* **Task to carry out**
Every line from the one bearing "Viewport: 1024px width, 768px" through the last line of the records below is to be output exactly, and no other line; leave out the pictures.

START Task inputs

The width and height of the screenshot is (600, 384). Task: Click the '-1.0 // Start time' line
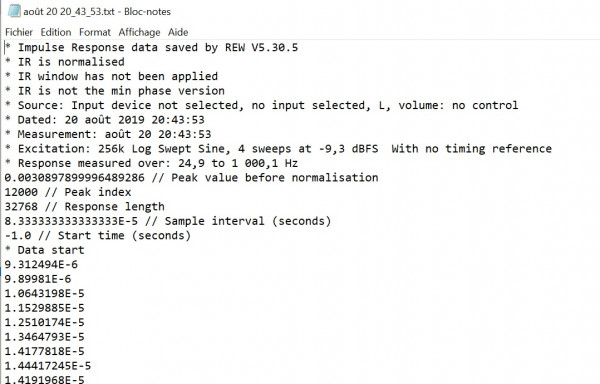click(98, 236)
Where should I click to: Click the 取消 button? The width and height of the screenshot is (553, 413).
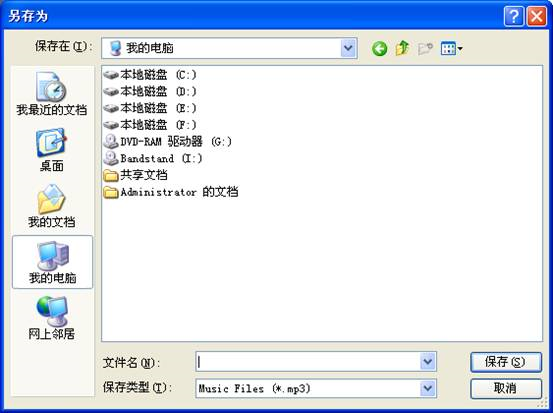tap(506, 388)
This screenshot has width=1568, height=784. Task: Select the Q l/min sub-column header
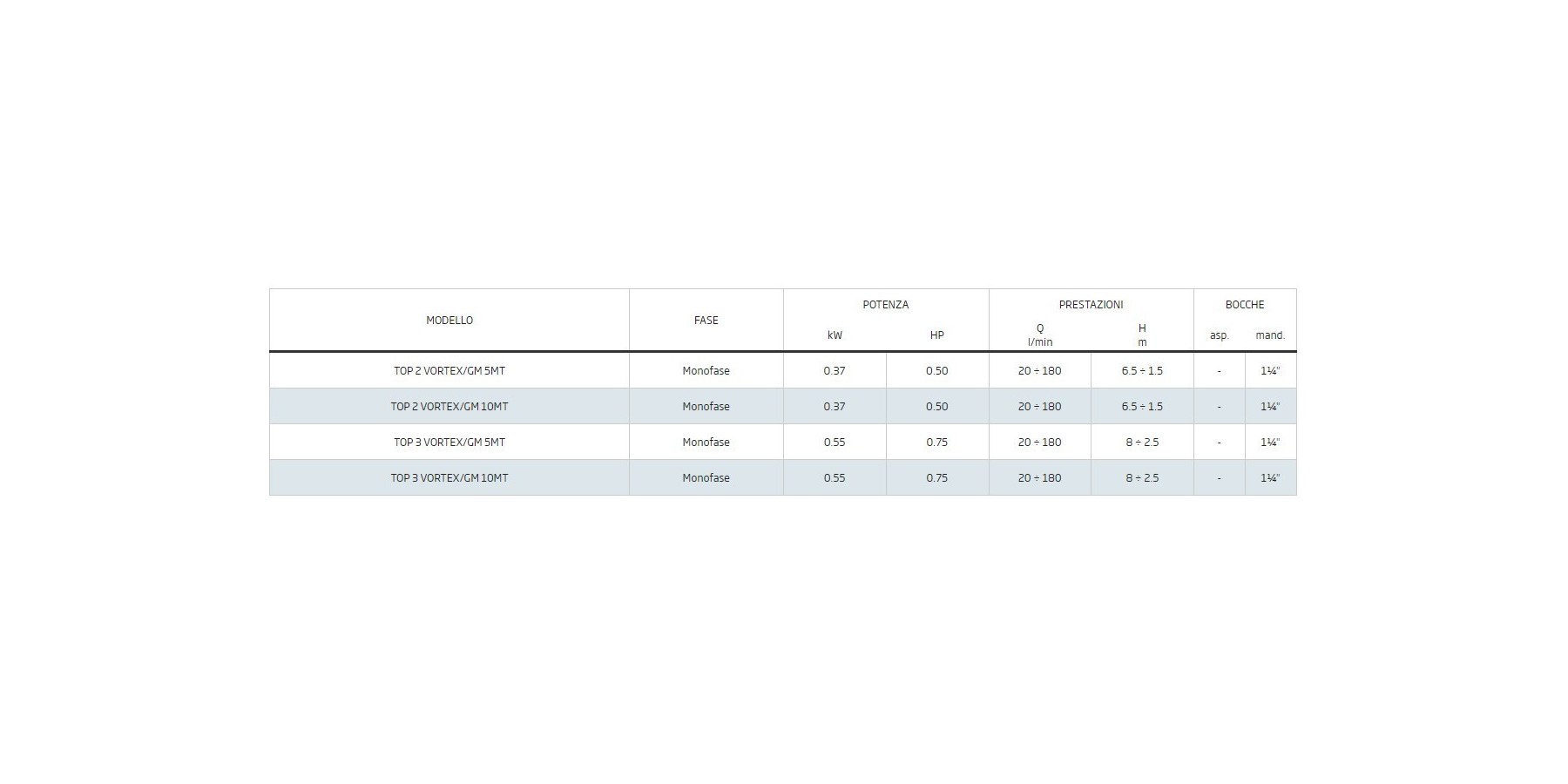pyautogui.click(x=1039, y=335)

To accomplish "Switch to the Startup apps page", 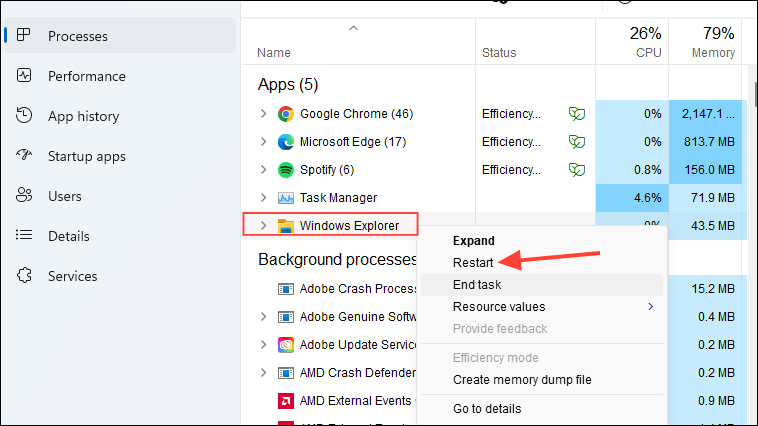I will pos(87,156).
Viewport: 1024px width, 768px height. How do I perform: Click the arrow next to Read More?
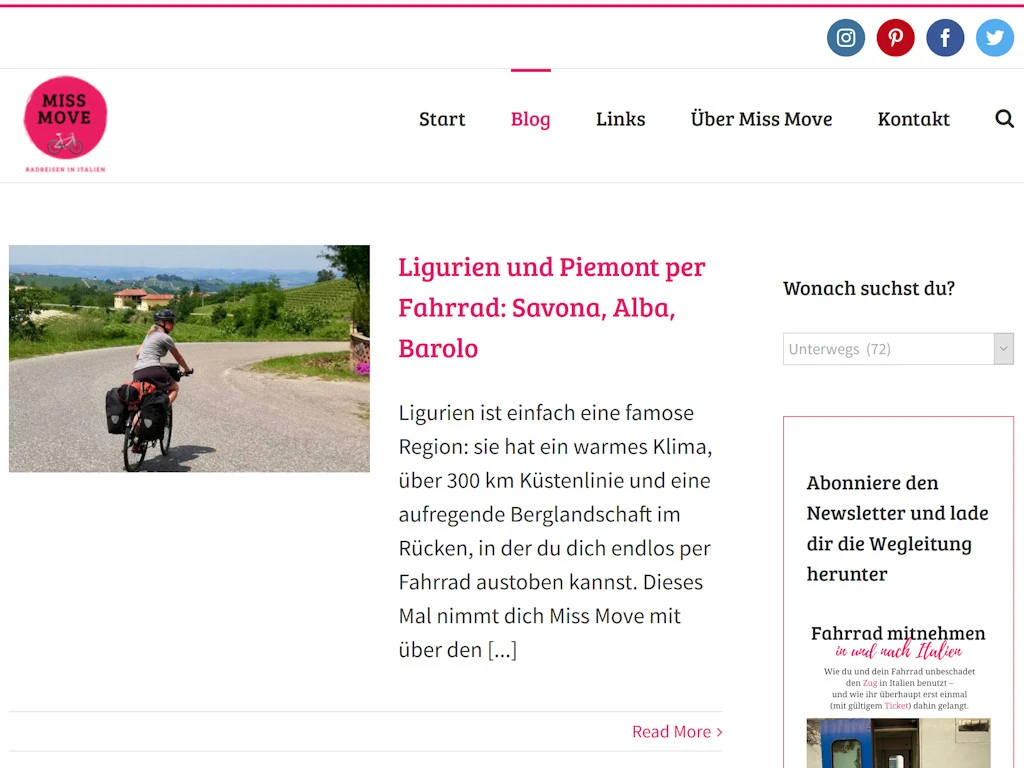[720, 732]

END Task inputs

* **Finished task**
Viewport: 1024px width, 768px height. How do I perform: Click the arrow next to Read More?
[720, 732]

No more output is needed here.